In the first six to twelve months of a war with the United States and Great Britain, I will run wild and win victory upon victory. But then, if war continues after that, I have no expectation of success.
– Admiral Isoroku Yamamoto
Such were the thoughts of the man who executed the surprise attack on Pearl Harbor. Yamamoto, who had served as Japan’s naval attaché in Washington in the 1930s, was painfully aware of America’s vast population and industrial capacity, and knew that its resources dwarfed his own country’s.

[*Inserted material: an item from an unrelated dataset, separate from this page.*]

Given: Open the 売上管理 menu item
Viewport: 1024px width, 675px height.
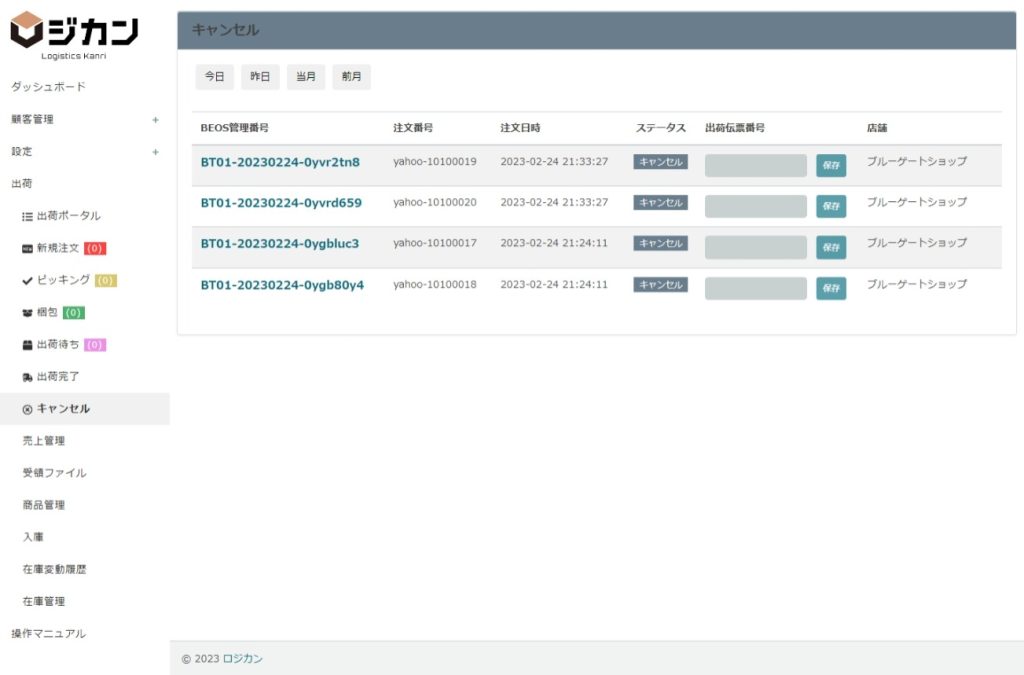Looking at the screenshot, I should pos(44,441).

Americans did not learn of his grave doubts until after the war, however, and in the aftermath of Pearl Harbor they saw only a Japanese war machine that stampeded unhindered across the Pacific. Seemingly before the smoke had even cleared at Pearl Harbor, the Philippines, Wake Island, and Guam fell. British battleships Repulse and Prince of Wales went to the bottom of the Indian Ocean before Malaya and Singapore passed from the British to the Japanese Empire. At the Battle of the Java Sea, a Japanese force brushed aside a combined American-British-Dutch-Australian fleet before seizing the Dutch East Indies and their precious oil supplies. Meanwhile, racial attitudes of the day that had once seen Asians as inferior fighters gave way to depictions of Japanese warriors as so fearsome and remorseless as to be well-nigh invincible in combat.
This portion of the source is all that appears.